23/08/16

Gates of Hell, por Nico



Observar de perto a lava borbulhante da cratera do vulcão activo de Masaya, Nicarágua, é uma experiência única! Por razões de segurança apenas podemos permanecer no cimo do vulcão durante 10 minutos (que se transformaram em 30) mas valem como se fossem 10 horas, tal a intensidade da experiência.

Trata-se de um cenário extra terrestre, de um resto de estrela a poucos metros de nós. A lava mexe-se como se fosse um pequeno mar de fogo a querer sair da terra. A cor é indizível. Fumos castanhos e cinzentos invadem o ar. Há ruídos crepitantes de fogueiras a arderem debaixo da terra. De que cor é esta lava? Nem vermelha (é mais forte que vermelho) nem laranja (é mais forte que laranja). É mar mas de fogo, é gravidade materializada e fervente. Lá em baixo, na orla do vulcão há rochas negras como breu, um cenário infernal saído dos quadros de Bosch.
 
Bobadilla e os seus conquistadores espanhóis ficaram siderados quando viram o que eu vejo agora! Pensaram estar perante uma das portas do inferno, julgaram ver ali o começo do reino dos demónios.
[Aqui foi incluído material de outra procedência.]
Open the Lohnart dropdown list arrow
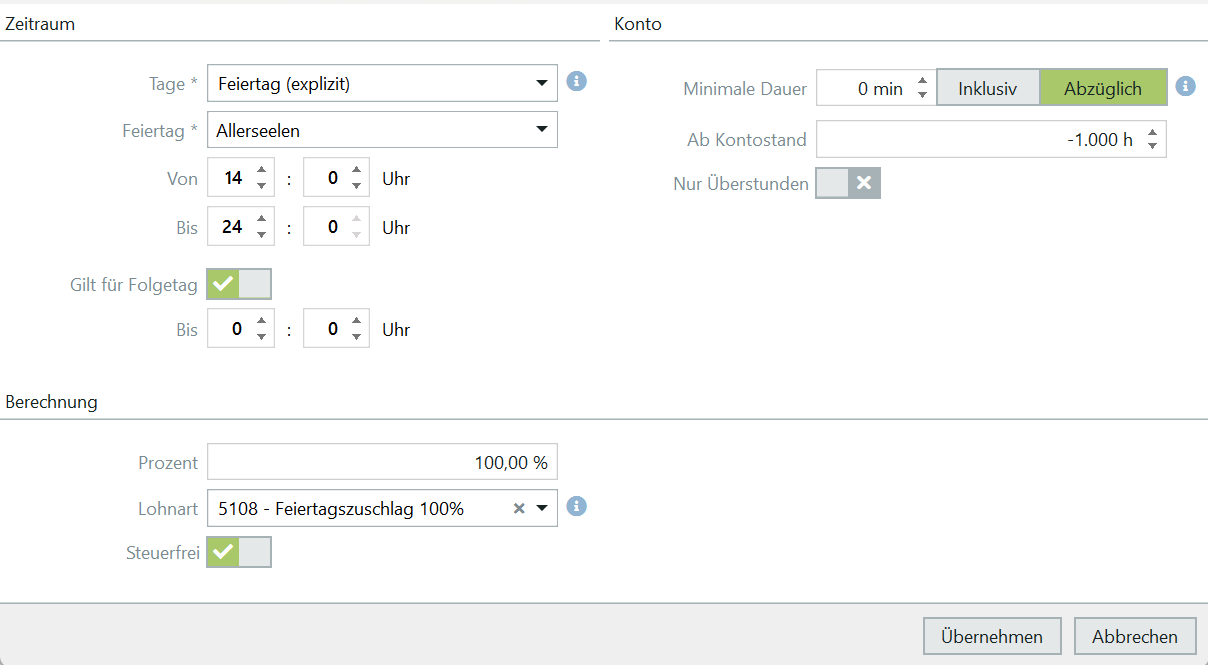Image resolution: width=1208 pixels, height=665 pixels. 542,508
Chamaram a este sítio las puertas del inferno (hoje, em globês, gates of hell), mas em sentido literal, não era nenhuma metáfora. A designação é a tradução fiel da mentalidade quinhentista para quem o inferno era bem real, isto é, ocupava, de facto, um lugar, um topos, situava-se algures, não era uma u-topia. E sabia-se até que ficava em baixo, no fundo de um abismo sem fim por onde os anjos revoltosos de Lúcifer levaram 999 (?) dias a cair. Para Bobadilla e os seus guerreiros espanhóis aquelas ondas de fogo fervente só podiam ser a face visível desse mundo ígneo.
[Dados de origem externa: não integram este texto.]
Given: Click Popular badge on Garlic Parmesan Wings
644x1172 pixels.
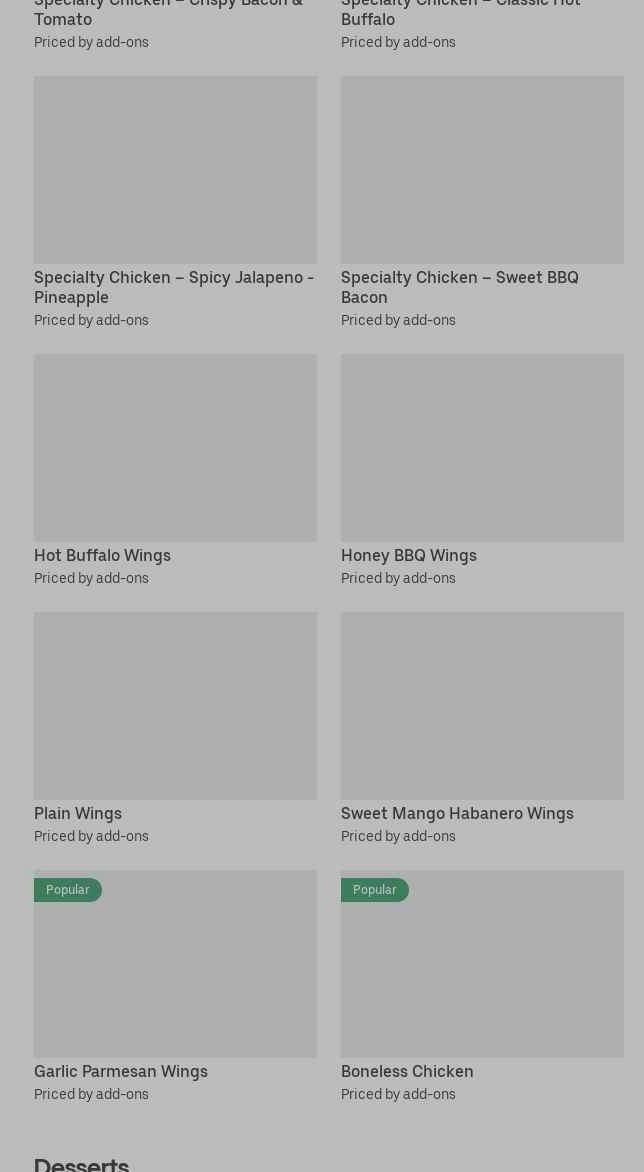Looking at the screenshot, I should 68,889.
Mas não foram apenas os conquistadores espanhóis a associarem este espectáculo a forças maléficas. As tribos indígenas pré-colombianas usavam esta mesma cratera de fogo como uma espécie de rocha tarpeia romana mas em versão escaldante. Este local foi um palco de sacrifícios humanos e os deuses lhes valessem, às vítimas, para que morressem na queda antes de serem engolidas por esta enorme boca de fogo. Era o preço a pagar para apaziguar os demónios que habitam no interior das profundezas. Talvez assim eles não se enfureçam e não vomitem a lava que cobre as montanhas em redor

Neste momento há uma equipa da National Geographic a filmar o vulcão. E, ao fundo, perigosamente próximo do lago de lava, uma equipa da NASA instalou a sua panóplia tecnológica para estudar o vulcão Masaya. Parece que afinal, já não há inferno. Agora o vulcão é dissecado nas categorias da geologia e da vulcanologia e auscultado pela tecnologia da agência espacial americana. Agora reina o logos. Mas volto a ver a lava borbulhante do Masaya e sinto o mesmo que os conquistadores e os nativos pré-colombianos. São as portas do inferno, sim. São demónios sim. E oxalá permaneçam sossegados por mais uns tempos…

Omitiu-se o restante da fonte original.